Puerto Rico: The Road to Recovery

By Jake Mawhinney and Isabella Longo
SEPT 21, 2018  

In mid September 2017, Cyclone Maria seemed to be hurtling towards the tropical island of Puerto Rico. As the days progressed, it became apparent the immensely strong storm was going to make landfall on Puerto Rican soil. The island began preparing. Some evacuated as quickly as possible. Most bought canned goods, water, and other hurricane essentials, but no one knew how long the hurricane would truly keep them trapped inside their homes. Some houses were boarded up and sand bags were placed around the perimeters. People who took these precautions believed their homes would be safe. Others were not lucky enough to have acquired these supplies. Those that did not have the resources to properly prepare their homes were left to hope their families and possessions would survive the brutal storm.

Pictured is the damage outside of a Puerto Rican home. Photo Credit: Josephina Llenin Longo

On September 20, 2017, the category four hurricane struck the island with full force.  After days of heavy rain, gigantic waves, spontaneous tornadoes, mudslides and 155 mph winds, the island went quiet. Weary citizens pushed out of the collapsed foliage that barricaded their homes. As a result of the storm, electrical power and internet were luxuries of the past. Not many outgoing calls were able to be made. Not only did Puerto Ricans have to worry about the devastation caused to their cities, they had to worry about public security. Gang activity was a concern. Others began robbing homes for any valuables.
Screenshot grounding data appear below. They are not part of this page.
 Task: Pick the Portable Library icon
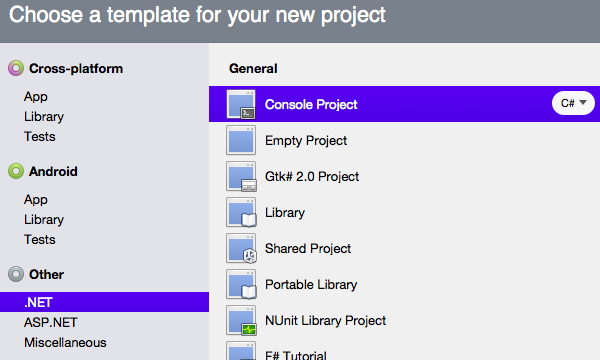tap(241, 284)
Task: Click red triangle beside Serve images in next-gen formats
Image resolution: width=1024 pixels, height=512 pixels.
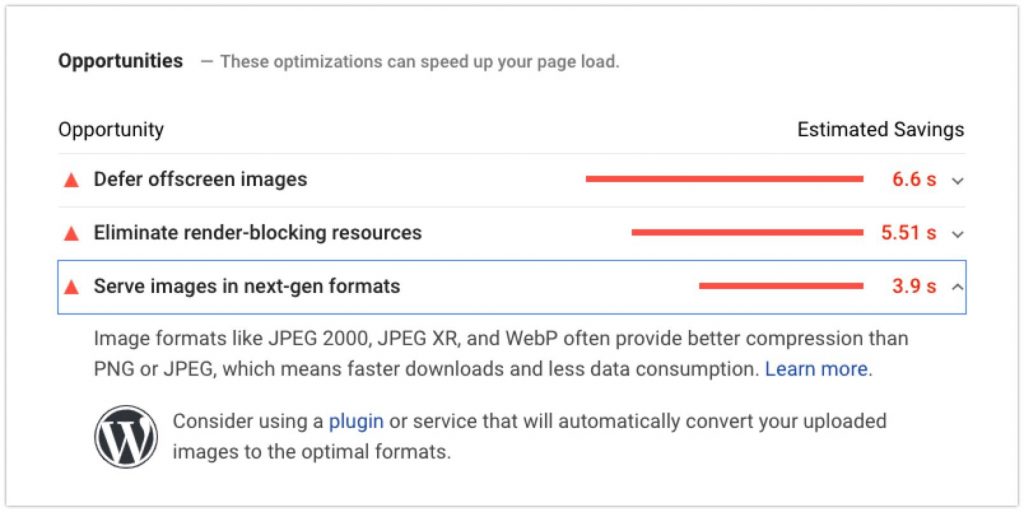Action: click(71, 287)
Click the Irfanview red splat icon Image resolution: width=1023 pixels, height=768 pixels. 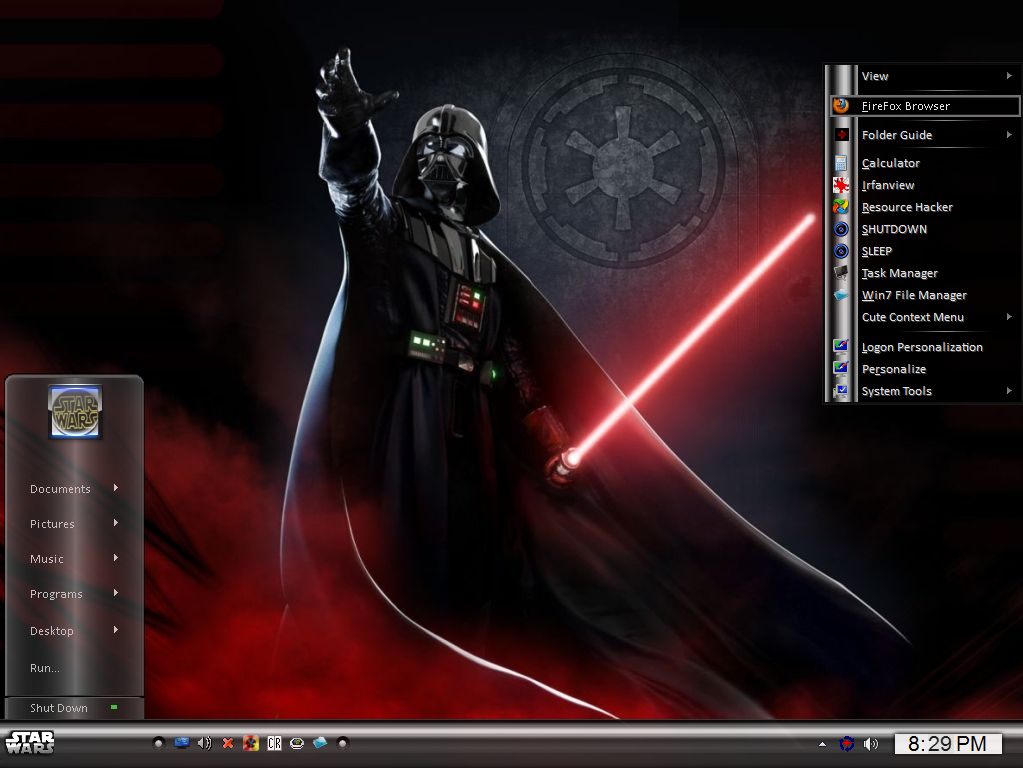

Law enforcement had a hard time reaching those in need due to the damaged or blocked roads. Recovery efforts began relatively quickly in larger cities, such as San Juan, but some impoverished communities did not experience the extent of this relief. Josefina Llenin Longo, a resident of Mayagüez told Raider Review, “My life after [Hurricane] Maria was a 360 degree turn. No power, no water, no internet, no house line phone calls. I couldn’t communicate with the rest of the world [where her children lived]. I was privileged because we didn’t suffer any major losses

Residents of Mayagüez begin to clear foliage out of their roads. Photo Credit: Josephina Llenin Longo

and we had no water damage. We had a roof, food, and water.”  Citizens in remote towns, such as El Yune, were not as lucky.

According to World Vision the assumed death toll after the storm was 64. As the relief efforts continued, it was discovered that at least 4,600 people had lost their lives due to the storm and its effects. Although Puerto Rico received relief funds, there have been questions about how the money was distributed.

It took almost 11 months to restore power, and some small towns still do not have power, according to CNN reporters  Leyla Santiago and Natalie Gallón. Meanwhile the electrical company PREPA states, “The residence, domicile and principal office of the Authority shall be in the City of  San Juan, Puerto Rico, but its business may be conducted and offices for the purpose may be located both in San Juan and elsewhere.” Though offices are spread throughout the island, as of August 14, according to the CNN report, PREPA has yet to reach those in need. Almost a year after it made landfall, Hurricane Maria has left an everlasting footprint upon the island of Puerto Rico.